STF descarta abrir investigação sobre vazamento de reunião secreta sobre Banco Master
Embora ministros do Supremo Tribunal Federal (STF) tenham ficado indignados com a possibilidade de terem sido gravados na reunião secreta da semana passada para discutir a relatoria das investigações do Banco Master, não há disposição da Corte hoje em abrir uma sindicância para saber se isso de fato aconteceu.
Alguns fatores contribuem para esse entendimento. O primeiro é que a divulgação de uma apuração interna empurraria novamente o STF para o centro da crise do Master.

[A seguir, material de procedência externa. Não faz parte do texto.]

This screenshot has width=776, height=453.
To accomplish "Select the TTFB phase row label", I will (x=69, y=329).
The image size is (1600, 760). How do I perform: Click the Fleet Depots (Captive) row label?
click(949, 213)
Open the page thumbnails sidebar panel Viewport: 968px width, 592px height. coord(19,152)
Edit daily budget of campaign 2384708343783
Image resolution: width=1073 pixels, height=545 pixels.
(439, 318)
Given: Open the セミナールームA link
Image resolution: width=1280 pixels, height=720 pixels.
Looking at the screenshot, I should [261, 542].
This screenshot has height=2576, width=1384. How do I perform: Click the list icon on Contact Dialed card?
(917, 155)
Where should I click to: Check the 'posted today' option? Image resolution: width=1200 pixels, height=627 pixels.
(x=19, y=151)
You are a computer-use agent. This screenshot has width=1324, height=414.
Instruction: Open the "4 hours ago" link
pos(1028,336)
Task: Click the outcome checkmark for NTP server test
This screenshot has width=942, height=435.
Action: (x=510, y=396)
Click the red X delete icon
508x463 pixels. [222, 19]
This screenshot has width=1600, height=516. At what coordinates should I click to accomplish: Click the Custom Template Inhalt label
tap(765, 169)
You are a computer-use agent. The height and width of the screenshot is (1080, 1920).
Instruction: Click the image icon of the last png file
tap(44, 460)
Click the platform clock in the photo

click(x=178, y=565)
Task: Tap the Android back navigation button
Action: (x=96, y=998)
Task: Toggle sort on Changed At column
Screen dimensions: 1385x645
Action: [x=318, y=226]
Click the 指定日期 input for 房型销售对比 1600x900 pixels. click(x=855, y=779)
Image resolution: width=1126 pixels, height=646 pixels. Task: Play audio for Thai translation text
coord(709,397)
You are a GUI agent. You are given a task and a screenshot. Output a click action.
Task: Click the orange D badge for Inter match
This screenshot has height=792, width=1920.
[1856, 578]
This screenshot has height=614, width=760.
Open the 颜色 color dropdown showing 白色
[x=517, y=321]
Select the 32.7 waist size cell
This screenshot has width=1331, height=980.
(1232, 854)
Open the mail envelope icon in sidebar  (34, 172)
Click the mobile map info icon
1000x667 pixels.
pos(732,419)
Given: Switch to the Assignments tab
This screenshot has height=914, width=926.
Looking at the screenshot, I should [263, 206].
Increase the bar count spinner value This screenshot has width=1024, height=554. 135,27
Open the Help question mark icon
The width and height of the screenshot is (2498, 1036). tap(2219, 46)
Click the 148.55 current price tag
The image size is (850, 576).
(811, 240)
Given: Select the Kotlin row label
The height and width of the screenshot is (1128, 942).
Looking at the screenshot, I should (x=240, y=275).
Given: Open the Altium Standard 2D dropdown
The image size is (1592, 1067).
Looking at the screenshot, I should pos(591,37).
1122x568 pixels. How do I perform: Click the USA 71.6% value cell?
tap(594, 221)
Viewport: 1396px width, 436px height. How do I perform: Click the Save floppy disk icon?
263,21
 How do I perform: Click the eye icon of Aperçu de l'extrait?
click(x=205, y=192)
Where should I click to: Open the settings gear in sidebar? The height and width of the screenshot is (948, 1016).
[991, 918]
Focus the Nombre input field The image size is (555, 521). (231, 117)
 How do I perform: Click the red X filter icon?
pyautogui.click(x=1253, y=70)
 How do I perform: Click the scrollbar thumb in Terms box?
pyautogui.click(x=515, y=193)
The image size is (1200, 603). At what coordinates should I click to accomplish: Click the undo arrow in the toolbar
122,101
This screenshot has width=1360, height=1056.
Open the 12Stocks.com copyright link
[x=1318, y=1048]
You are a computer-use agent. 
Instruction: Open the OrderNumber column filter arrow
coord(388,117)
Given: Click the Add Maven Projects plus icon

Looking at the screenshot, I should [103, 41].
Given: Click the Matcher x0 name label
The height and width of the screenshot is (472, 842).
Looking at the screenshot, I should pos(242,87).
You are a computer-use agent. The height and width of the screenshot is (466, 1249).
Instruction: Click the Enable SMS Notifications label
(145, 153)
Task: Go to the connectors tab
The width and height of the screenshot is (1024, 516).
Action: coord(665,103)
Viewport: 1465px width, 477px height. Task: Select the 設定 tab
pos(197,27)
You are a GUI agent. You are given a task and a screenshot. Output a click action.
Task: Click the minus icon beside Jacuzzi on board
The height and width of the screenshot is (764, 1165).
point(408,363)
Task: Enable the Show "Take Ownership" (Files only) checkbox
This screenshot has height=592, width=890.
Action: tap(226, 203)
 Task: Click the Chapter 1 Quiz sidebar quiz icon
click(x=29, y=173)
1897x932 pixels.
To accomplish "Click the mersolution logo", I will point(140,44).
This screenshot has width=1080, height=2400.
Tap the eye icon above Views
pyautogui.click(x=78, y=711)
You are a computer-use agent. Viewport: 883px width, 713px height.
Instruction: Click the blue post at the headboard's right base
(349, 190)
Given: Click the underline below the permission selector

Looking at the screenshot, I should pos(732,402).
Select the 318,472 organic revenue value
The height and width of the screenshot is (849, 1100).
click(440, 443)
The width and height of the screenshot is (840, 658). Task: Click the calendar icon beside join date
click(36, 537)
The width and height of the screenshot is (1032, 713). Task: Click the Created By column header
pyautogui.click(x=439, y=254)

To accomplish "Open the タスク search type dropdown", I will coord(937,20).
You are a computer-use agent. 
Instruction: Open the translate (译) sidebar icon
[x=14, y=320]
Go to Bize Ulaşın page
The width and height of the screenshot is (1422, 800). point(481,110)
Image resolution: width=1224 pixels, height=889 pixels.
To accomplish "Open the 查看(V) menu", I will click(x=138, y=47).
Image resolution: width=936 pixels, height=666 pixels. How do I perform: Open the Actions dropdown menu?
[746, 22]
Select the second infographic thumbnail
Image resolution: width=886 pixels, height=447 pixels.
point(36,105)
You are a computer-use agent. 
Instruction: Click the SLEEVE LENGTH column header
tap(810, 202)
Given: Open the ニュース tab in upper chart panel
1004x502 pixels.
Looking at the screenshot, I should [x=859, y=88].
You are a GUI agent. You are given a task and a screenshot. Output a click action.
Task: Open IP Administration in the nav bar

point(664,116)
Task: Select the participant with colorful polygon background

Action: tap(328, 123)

Outro ponto é que, para investigar o caso, seria necessário vasculhar celulares de ministros presentes ao local e computadores de quem acompanhava a reunião à distância, o que poderia gerar ainda mais desgaste às relações entre os integrantes da Corte.
A abertura de uma sindicância, em tese, cabe ao presidente do tribunal. Edson Fachin já enfrenta resistência suficiente por parte de aliados de Toffoli no Supremo. Abrir uma investigação a partir da desconfiança do colega poderia piorar a situação dele.
Por fim, se a investigação fosse aberta e instruída, o que fazer a partir da identificação de um culpado se ele for um dos dez ministros? Punir o colega certamente não aliviaria a pressão interna e externa que o tribunal sofre hoje. E mais: o caso poderia alimentar os anseios do Congresso Nacional de instaurar um processo de impeachment contra um dos ministros.
A desconfiança de que a reunião foi gravada e teve o conteúdo vazado surgiu a partir da publicação de uma reportagem no site Poder 360 contando detalhes do que foi discutido, inclusive com frases inteiras ditas por ministros. Hoje, vários ministros dizem, nos bastidores, terem convicção de que Toffoli está por trás do vazamento. Ainda assim, preferem abafar o caso.
Toffoli nega que tenha gravado ou vazado o conteúdo da reunião à imprensa.